Nel fitto crogiolare di invii di promo può capitare, come in questa occasione, anche di ricevere un lavoro datato 2008, ma non per questo privo di spunti di interesse. È il caso di “Magnetic Mountain” degli Unsoul, band tedesca dedita ad uno stimolante Death Metal progressivo.
L’album si compone di 12 tracce ottimamente bilanciate nel combinare fisicità e ragione in una dialettica compositiva che ricorda da vicino i Pestilence dell’illuminante “Spheres”, sia per le strutture delle tracce, complesse ma non ridondanti, sia per la qualità e la perizia tecnica espressa. E così se un brano come “Way Less Space” si lascia apprezzare per i tappeti di tastiere “astrali”, “Swancorpse” è ricca di cambi di tempo tanto da sfinire l’attenzione dell’ascoltatore. Ma la band tende ad andare ancora oltre le coordinate canoniche del Death/Prog e così nascono perle come:, “Dance Your Legs Off”, capace di chiamare in causa le dissonanze dei Primus e di dipanarsi in uno strano ma riuscitissimo groove-dance/death, ove sembrano prendere corpo alcune cose dei Waltari.
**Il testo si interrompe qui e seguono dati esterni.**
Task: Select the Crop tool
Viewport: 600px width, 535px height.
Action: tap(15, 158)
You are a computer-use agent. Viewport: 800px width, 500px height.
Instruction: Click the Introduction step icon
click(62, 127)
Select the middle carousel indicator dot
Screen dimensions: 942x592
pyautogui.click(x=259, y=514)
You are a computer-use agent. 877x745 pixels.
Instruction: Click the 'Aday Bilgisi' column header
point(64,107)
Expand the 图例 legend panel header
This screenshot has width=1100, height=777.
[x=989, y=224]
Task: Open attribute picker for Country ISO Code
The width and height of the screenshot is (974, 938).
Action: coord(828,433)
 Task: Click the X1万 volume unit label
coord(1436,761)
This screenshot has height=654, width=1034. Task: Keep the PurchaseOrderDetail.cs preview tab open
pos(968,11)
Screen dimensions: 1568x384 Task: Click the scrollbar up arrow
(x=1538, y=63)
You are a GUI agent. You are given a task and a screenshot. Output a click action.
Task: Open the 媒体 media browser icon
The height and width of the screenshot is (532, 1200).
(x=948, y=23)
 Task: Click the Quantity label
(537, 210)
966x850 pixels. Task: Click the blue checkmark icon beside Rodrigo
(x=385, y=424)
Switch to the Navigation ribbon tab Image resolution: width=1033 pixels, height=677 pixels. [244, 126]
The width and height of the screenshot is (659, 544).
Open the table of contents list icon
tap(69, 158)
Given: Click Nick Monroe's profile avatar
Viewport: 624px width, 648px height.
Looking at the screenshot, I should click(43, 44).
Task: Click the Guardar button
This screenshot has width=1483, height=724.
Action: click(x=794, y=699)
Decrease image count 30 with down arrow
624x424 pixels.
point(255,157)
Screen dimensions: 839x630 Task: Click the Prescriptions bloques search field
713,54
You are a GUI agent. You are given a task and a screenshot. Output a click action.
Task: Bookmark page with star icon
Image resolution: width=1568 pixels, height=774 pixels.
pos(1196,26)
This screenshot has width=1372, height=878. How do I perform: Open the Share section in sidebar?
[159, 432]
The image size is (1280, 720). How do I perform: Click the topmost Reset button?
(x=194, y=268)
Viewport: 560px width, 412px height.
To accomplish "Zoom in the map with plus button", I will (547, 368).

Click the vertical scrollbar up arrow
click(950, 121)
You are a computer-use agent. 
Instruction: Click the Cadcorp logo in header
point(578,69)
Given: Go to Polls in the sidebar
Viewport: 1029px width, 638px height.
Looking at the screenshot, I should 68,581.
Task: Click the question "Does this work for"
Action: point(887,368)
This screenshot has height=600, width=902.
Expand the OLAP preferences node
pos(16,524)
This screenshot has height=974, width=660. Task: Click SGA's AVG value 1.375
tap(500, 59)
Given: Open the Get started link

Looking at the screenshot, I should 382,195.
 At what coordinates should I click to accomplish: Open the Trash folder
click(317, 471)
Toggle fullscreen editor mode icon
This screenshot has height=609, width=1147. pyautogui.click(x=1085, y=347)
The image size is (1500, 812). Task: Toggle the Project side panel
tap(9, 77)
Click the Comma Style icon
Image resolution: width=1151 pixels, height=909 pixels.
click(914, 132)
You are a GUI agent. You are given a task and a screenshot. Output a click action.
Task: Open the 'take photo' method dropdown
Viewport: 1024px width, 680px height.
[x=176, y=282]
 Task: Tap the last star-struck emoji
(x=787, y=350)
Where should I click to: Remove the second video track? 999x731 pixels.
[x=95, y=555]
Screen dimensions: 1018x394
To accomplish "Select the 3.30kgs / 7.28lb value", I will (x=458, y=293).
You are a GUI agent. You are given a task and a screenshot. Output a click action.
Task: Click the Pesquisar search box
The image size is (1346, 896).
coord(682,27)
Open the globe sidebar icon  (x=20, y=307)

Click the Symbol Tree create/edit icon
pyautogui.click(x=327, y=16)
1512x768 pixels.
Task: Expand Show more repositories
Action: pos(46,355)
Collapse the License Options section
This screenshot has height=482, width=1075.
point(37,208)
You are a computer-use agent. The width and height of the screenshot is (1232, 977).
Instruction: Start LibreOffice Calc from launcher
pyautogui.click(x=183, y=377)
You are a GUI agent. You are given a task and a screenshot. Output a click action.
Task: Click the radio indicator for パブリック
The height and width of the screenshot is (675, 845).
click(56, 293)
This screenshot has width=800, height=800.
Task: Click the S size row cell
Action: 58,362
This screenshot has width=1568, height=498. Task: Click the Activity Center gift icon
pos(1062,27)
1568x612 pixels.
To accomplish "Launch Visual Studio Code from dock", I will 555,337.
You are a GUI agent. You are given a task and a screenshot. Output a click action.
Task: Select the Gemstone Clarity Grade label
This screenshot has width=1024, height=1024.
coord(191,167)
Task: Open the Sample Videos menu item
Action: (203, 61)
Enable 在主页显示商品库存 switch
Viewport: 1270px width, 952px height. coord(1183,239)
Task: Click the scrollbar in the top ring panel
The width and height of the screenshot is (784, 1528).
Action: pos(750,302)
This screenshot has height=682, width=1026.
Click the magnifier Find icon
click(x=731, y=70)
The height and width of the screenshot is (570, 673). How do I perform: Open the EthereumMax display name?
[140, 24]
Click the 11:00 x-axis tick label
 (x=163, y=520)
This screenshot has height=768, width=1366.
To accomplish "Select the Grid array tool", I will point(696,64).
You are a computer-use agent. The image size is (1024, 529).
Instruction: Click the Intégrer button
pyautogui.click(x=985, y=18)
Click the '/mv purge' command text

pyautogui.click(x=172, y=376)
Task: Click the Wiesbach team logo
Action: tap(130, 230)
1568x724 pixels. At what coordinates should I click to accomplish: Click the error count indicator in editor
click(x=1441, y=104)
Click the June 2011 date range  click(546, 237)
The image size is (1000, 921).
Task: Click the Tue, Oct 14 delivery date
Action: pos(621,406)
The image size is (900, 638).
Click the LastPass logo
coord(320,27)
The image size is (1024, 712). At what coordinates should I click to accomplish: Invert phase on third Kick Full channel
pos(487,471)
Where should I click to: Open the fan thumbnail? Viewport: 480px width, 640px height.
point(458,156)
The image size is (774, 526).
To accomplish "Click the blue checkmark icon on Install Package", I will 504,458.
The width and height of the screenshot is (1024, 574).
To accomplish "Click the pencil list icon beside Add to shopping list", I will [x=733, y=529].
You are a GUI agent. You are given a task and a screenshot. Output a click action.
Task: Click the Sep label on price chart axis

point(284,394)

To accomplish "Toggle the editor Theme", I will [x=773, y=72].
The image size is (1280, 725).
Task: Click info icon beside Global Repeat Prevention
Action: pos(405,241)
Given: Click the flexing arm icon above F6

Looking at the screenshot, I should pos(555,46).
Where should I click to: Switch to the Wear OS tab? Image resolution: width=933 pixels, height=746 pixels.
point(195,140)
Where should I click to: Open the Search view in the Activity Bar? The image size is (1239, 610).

Si prosegue con il duo “Pre”-“Post”, la prima vero e proprio brano fusion/jazz, e la seconda ricca di melodie dal piglio moderno. Ma il vero suggello del disco è “I Loss”, brano multicolore tra arpeggi nervosi e vocals “pinkfloydiane”.
Cosa altro aggiungere ad un lavoro tutt’altro che stantio, seppur composto due anni orsono. Spero vivamente che la band, si faccia risentire al prima, perché alla luce di questo album, non si può non affermare che la scena tutta ha un forte bisogno di lavori di questa caratura.